··· Source information
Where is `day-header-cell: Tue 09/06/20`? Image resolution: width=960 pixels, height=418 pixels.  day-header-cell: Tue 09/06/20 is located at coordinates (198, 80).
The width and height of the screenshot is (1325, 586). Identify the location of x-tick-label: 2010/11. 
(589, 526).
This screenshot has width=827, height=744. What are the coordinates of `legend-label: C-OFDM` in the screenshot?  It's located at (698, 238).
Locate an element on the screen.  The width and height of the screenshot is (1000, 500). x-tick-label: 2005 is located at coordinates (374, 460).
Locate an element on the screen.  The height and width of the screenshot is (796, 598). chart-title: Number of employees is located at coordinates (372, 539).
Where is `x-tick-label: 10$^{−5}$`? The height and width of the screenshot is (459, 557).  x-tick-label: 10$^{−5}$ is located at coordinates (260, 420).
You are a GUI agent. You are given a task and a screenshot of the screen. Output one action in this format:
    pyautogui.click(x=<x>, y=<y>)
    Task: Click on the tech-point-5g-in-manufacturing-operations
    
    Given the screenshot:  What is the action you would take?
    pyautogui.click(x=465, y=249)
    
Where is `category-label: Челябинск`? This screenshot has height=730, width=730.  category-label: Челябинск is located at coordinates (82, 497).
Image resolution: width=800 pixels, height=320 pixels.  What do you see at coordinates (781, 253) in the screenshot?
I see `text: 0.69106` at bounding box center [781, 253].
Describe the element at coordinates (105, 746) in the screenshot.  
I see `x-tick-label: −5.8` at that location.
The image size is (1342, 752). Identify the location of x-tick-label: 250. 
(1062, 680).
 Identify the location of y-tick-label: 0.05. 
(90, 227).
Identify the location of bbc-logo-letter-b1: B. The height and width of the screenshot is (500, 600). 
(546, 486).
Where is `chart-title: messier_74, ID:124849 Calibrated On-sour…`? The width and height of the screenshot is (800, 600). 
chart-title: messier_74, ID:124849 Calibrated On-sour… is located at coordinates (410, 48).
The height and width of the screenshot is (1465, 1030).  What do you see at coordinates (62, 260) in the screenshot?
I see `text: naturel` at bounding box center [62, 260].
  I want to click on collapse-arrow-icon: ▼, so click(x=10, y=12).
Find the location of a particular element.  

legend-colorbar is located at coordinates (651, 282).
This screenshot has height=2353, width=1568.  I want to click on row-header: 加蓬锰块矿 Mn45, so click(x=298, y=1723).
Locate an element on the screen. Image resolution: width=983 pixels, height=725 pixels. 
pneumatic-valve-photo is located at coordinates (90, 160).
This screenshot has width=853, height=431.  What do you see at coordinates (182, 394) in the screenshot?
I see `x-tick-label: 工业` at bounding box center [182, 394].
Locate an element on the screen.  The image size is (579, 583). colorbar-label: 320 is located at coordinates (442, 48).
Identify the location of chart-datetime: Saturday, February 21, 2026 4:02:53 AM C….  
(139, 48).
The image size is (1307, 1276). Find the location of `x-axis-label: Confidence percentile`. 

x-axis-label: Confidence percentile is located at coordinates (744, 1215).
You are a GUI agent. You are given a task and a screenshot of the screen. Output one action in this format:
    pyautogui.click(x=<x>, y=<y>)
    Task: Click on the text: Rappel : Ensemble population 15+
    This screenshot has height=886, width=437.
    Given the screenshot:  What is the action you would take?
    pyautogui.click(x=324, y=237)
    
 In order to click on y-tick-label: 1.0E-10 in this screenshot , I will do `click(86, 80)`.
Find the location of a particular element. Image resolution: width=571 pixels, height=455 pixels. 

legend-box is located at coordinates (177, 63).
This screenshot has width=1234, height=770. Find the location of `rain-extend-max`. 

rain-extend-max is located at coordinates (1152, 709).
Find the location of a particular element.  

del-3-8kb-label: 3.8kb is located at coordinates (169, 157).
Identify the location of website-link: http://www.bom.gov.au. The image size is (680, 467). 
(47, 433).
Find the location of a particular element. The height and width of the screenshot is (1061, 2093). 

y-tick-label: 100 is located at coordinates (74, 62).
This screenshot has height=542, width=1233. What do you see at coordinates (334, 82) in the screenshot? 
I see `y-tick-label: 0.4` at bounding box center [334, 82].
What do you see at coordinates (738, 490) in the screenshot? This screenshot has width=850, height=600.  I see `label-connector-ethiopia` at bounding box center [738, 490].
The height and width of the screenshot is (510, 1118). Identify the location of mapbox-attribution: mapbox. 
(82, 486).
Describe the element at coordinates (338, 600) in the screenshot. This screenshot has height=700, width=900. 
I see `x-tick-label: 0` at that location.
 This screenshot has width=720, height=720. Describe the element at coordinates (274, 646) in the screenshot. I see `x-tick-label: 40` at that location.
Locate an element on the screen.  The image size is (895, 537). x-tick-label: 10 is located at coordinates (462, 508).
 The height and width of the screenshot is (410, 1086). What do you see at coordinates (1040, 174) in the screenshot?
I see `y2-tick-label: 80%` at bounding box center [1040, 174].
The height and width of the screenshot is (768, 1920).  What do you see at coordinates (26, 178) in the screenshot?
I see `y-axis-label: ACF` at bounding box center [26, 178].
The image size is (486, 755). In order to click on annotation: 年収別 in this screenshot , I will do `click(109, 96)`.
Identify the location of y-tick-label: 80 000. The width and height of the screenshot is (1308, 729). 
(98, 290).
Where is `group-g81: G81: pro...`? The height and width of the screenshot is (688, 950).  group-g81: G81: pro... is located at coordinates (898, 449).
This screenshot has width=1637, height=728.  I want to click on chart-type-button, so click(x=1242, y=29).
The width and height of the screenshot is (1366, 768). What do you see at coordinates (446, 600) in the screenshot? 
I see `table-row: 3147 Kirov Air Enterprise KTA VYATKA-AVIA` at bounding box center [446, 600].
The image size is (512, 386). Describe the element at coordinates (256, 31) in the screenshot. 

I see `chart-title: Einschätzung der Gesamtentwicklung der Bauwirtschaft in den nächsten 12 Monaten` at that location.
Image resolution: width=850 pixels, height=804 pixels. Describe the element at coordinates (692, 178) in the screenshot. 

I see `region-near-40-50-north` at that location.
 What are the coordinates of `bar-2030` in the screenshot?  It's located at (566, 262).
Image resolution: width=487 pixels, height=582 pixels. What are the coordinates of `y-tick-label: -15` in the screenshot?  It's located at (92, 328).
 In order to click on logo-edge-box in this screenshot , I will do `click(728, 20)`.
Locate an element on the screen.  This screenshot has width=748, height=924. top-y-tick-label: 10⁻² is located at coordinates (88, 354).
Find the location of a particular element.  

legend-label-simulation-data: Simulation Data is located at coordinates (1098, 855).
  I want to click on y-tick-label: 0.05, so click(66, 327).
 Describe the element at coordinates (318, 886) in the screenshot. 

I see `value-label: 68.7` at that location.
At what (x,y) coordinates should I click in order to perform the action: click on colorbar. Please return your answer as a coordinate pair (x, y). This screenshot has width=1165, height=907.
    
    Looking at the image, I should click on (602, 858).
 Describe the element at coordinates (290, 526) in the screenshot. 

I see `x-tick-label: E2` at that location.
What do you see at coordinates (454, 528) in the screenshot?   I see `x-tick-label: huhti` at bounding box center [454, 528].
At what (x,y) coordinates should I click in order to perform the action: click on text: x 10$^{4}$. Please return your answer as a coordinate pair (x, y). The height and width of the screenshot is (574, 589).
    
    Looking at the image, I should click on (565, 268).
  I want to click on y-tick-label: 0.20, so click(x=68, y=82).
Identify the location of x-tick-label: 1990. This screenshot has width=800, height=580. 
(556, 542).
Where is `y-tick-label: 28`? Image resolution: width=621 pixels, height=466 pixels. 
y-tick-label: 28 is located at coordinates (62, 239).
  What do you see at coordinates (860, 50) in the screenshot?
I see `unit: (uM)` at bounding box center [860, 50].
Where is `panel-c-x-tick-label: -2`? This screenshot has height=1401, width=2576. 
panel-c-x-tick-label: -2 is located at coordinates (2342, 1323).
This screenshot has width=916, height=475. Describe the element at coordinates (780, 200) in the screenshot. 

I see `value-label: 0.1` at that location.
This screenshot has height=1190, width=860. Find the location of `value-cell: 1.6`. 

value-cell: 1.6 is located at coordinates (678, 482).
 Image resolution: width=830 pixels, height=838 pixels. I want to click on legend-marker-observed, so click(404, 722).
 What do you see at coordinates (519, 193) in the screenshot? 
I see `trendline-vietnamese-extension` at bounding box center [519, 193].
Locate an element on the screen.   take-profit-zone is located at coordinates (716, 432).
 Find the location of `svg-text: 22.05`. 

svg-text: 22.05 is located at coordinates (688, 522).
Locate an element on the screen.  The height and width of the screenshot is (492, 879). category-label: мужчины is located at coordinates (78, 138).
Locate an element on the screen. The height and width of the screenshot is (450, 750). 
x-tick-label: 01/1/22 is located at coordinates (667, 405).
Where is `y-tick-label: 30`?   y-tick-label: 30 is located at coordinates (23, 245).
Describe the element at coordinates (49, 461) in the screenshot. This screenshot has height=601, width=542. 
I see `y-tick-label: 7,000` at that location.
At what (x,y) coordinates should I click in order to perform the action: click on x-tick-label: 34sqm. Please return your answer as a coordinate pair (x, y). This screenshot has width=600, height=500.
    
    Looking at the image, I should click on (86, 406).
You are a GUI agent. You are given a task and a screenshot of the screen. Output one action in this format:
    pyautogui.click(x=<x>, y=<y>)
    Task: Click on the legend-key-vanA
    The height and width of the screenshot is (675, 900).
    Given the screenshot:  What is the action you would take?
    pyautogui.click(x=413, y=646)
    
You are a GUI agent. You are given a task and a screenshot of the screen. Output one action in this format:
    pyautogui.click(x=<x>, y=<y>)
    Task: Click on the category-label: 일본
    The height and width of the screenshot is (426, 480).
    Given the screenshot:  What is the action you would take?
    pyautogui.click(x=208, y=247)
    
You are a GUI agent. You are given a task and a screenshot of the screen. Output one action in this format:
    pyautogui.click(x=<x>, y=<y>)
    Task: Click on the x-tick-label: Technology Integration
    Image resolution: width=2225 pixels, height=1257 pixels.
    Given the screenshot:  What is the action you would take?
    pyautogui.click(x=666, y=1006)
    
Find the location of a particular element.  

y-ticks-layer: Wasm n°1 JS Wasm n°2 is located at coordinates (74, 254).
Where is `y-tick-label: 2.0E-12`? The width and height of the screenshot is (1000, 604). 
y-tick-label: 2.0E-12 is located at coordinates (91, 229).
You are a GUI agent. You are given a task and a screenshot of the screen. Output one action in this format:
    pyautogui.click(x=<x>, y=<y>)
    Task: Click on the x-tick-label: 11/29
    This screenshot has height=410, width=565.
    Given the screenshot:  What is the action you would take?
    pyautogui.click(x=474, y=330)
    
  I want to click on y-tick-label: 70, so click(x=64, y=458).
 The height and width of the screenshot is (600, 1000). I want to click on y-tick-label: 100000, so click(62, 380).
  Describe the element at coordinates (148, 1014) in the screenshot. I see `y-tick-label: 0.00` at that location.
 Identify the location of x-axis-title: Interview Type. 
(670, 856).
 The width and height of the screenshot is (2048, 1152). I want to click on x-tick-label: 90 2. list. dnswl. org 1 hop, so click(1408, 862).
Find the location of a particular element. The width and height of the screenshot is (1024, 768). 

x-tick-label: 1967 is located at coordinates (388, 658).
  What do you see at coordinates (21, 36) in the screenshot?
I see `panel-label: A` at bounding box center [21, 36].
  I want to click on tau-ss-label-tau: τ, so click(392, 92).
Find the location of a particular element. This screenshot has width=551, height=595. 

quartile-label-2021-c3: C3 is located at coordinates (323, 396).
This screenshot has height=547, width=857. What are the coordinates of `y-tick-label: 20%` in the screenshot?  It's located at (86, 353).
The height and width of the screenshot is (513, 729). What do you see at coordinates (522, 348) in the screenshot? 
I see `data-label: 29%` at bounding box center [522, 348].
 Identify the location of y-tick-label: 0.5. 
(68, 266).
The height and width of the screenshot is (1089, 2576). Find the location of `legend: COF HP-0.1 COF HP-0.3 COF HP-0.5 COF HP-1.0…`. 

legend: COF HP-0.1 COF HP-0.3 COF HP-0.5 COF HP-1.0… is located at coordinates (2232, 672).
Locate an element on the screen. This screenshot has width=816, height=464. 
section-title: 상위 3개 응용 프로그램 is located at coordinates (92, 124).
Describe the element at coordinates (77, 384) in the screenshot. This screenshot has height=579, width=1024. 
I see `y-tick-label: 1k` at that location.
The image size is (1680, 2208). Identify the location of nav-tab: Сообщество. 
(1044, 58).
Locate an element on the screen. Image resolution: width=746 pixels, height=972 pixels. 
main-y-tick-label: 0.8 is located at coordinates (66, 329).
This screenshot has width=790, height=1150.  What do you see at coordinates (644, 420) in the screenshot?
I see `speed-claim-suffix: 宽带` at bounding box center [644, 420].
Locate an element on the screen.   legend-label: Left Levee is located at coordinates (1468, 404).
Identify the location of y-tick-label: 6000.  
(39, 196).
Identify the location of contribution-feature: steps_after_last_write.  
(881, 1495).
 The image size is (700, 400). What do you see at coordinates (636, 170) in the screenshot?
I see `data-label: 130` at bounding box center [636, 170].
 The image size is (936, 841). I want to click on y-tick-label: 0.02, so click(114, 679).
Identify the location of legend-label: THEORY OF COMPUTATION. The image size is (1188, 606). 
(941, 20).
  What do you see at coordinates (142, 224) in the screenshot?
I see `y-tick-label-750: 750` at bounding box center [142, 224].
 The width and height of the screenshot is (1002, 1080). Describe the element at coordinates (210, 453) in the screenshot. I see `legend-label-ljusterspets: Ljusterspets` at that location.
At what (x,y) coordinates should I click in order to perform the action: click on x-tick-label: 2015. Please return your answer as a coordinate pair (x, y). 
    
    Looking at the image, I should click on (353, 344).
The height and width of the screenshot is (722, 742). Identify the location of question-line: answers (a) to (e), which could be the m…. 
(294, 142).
······
◆ **Directions**: Print the lines above word for word, from the first one through the line that contains "(589, 526).".

◆ **Answer to this task**:
Where is `day-header-cell: Tue 09/06/20`? Image resolution: width=960 pixels, height=418 pixels.  day-header-cell: Tue 09/06/20 is located at coordinates (198, 80).
The width and height of the screenshot is (1325, 586). Identify the location of x-tick-label: 2010/11. 
(589, 526).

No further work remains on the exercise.